Descriptive: "Critically analyse the Supreme Court's interpretation of Section 3(d) of the Patents Act, 1970, in the Novartis case. How does this provision balance patent protection with public health?" — Structure: (1) Section 3(d) text and purpose, (2) facts of the Novartis application, (3) "efficacy means therapeutic efficacy" holding, (4) TRIPS compatibility, (5) impact on generic pharmaceutical industry, (6) comparison with US/EU standards.
Key facts to memorize:
- Drug: Imatinib mesylate (Glivec/Gleevec) — cancer drug
- Section 3(d): New form of known substance not patentable unless enhanced efficacy
- "Efficacy" = therapeutic efficacy, not physical properties
- Burden of proof: On the applicant to demonstrate enhanced therapeutic efficacy
- TRIPS: Section 3(d) held TRIPS-compliant (within permitted flexibilities)
- Section 2(1)(ja): Inventive step requires technical advance or economic significance
- India's role: "Pharmacy of the developing world" — generic drug supplier
Follow-up cases and developments:
- Bayer Corp. v. Natco Pharma (2012) — India's first compulsory licence under Section 84, for sorafenib (kidney/liver cancer drug)
- F. Hoffmann-La Roche v. Cipla (2015) — patent infringement injunction standards
- Lee Pharma v. AstraZeneca (2017) — applied Section 3(d) to diabetes drug
Frequently asked questions
What is "evergreening" and why does India prohibit it?

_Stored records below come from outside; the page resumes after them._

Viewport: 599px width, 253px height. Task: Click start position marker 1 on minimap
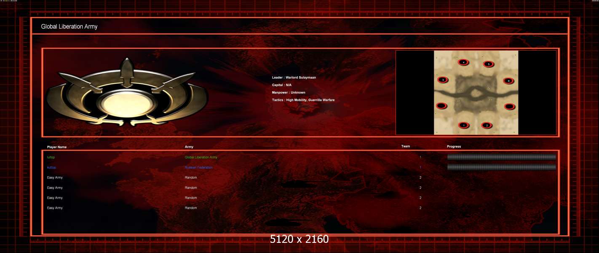click(x=463, y=125)
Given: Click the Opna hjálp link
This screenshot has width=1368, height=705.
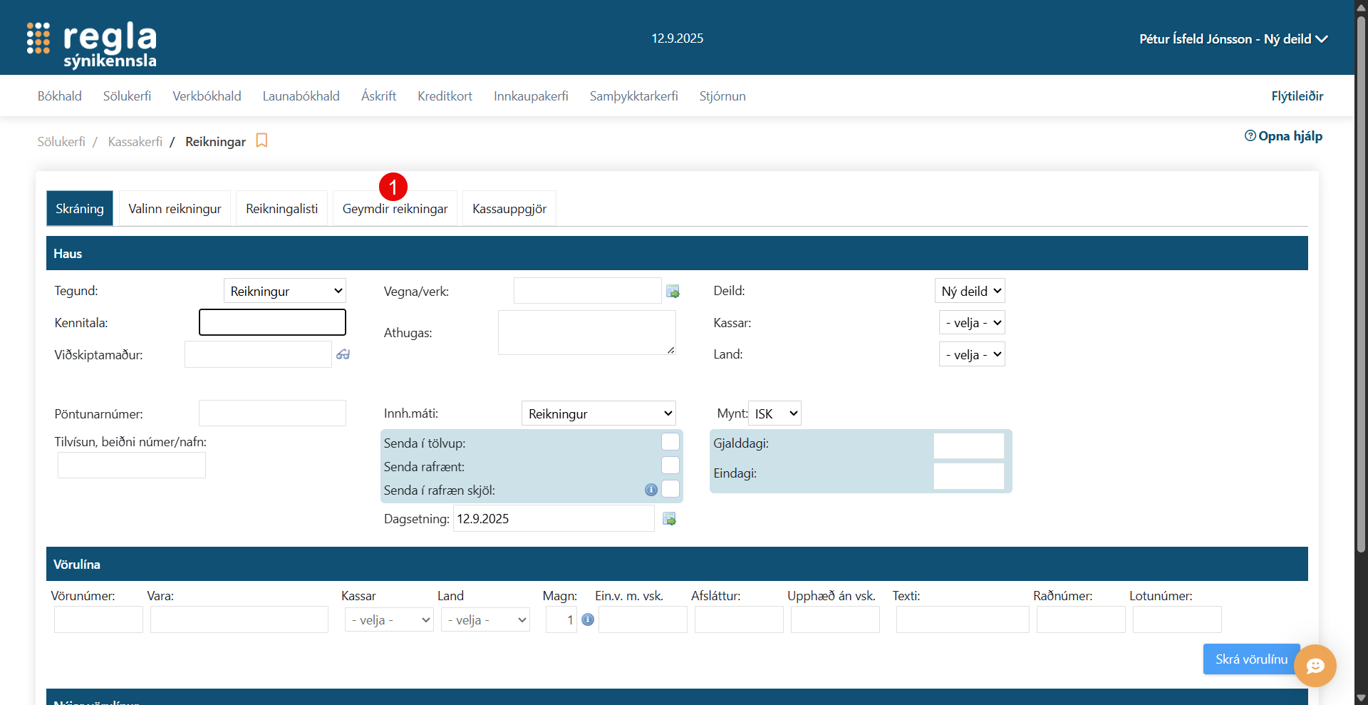Looking at the screenshot, I should point(1283,136).
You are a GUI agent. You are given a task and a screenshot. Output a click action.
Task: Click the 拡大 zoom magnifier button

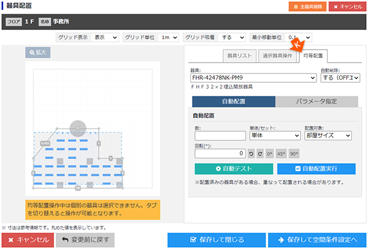point(37,53)
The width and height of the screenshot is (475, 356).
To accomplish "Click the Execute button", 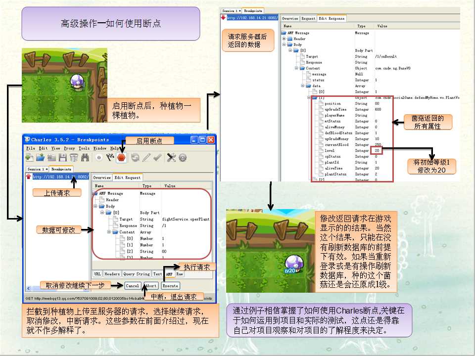I will (170, 286).
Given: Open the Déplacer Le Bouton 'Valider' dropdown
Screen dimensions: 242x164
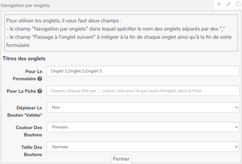Looking at the screenshot, I should tap(143, 107).
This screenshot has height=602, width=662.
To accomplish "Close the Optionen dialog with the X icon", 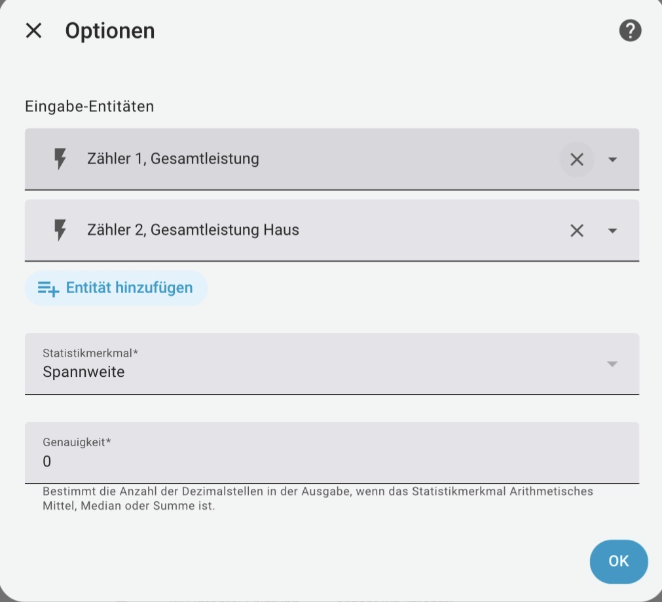I will tap(34, 31).
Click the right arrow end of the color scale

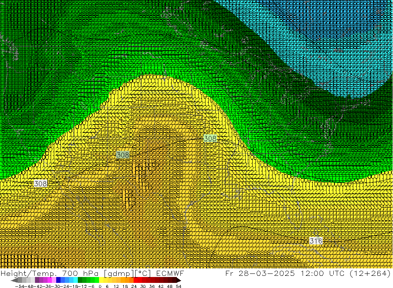tap(179, 280)
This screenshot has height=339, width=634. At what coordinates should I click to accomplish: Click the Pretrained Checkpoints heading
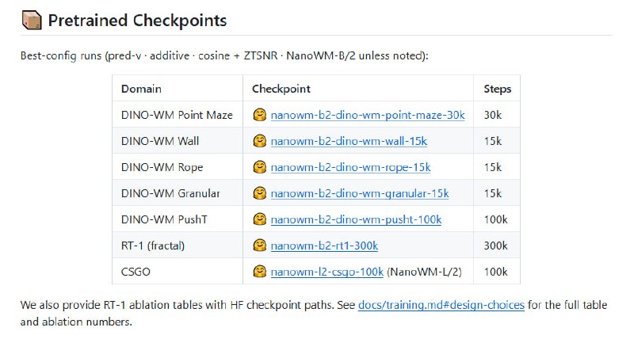(x=137, y=21)
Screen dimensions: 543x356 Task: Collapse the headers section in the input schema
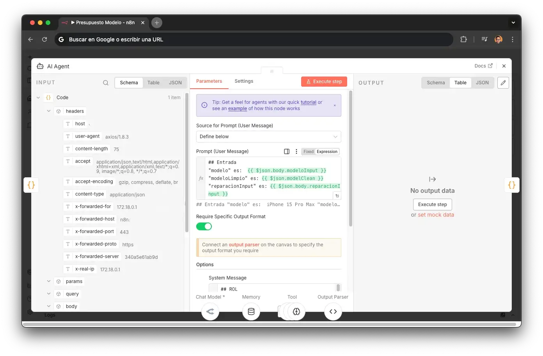point(48,111)
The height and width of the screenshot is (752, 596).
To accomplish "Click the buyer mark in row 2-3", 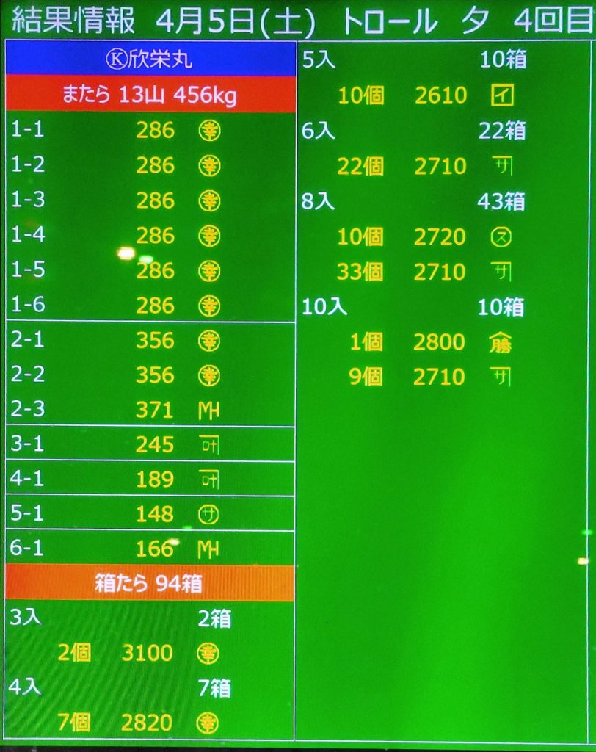I will 209,411.
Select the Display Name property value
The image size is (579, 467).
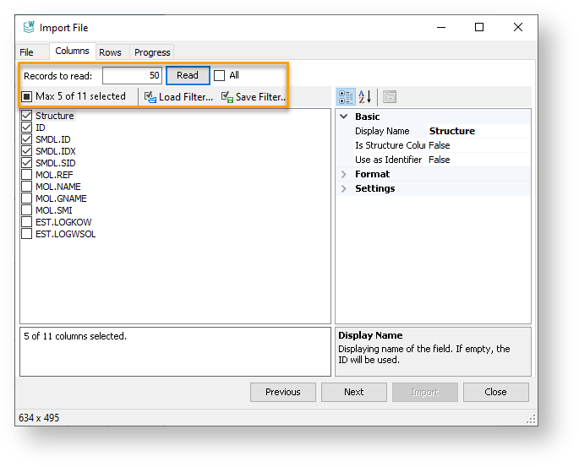(478, 132)
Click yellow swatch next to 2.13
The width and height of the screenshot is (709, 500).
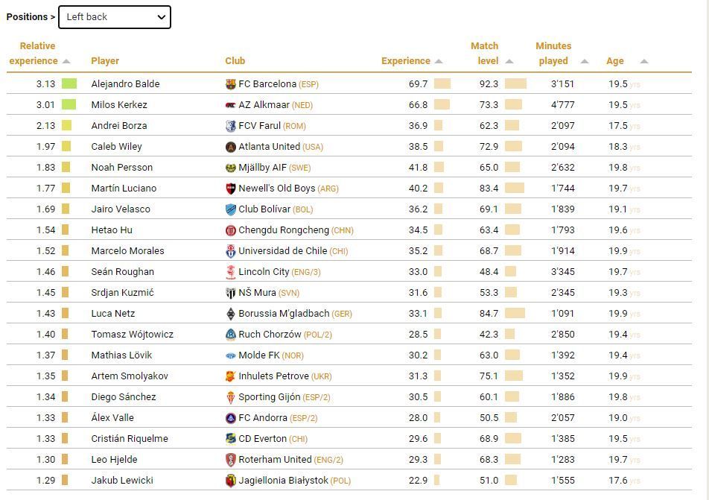tap(66, 125)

Evergreening is the practice of obtaining multiple sequential patents on minor modifications of the same drug — new salt forms, polymorphs, combinations, formulations — to extend the effective monopoly period beyond the original 20-year patent term. Section 3(d) of the Patents Act, 1970, prevents this by requiring that new forms of known substances must demonstrate "significantly enhanced therapeutic efficacy" to be patentable. India prohibits evergreening because it delays the entry of affordable generic versions, which is particularly harmful in a country where most patients pay out-of-pocket for medicines.
Did Novartis lose the right to sell Glivec in India?
No. The Supreme Court denied a patent for the beta-crystalline form — it did not ban the drug. Novartis continued to sell Glivec in India, but without patent exclusivity. Generic manufacturers could legally produce and sell generic versions of imatinib mesylate at significantly lower prices. The price difference was dramatic: Novartis's Glivec was priced at approximately Rs. 1.2 lakh per month, while generic versions were available for Rs. 8,000-10,000 per month.
Is Section 3(d) unique to India or do other countries have similar provisions?
Section 3(d) is largely unique to India, though several developing countries have adopted or considered similar provisions. The Philippines, Argentina, and some countries in the Andean Community have introduced analogous restrictions. The US and EU do not have an equivalent provision — they grant patents on new forms if they satisfy the standard novelty, inventive step, and industrial applicability requirements. This makes India's patentability threshold for pharmaceuticals higher than most developed countries.
How does this case interact with compulsory licensing under Section 84?
Section 3(d) and compulsory licensing (Section 84) are separate but complementary mechanisms. Section 3(d) prevents patents on undeserving innovations at the grant stage. Section 84 allows the government to grant a compulsory licence on an existing patent if the patented product is not available at a reasonably affordable price, the reasonable requirements of the public are not satisfied, or the invention is not worked in India. Both mechanisms serve the public health objective but operate at different stages of the patent lifecycle.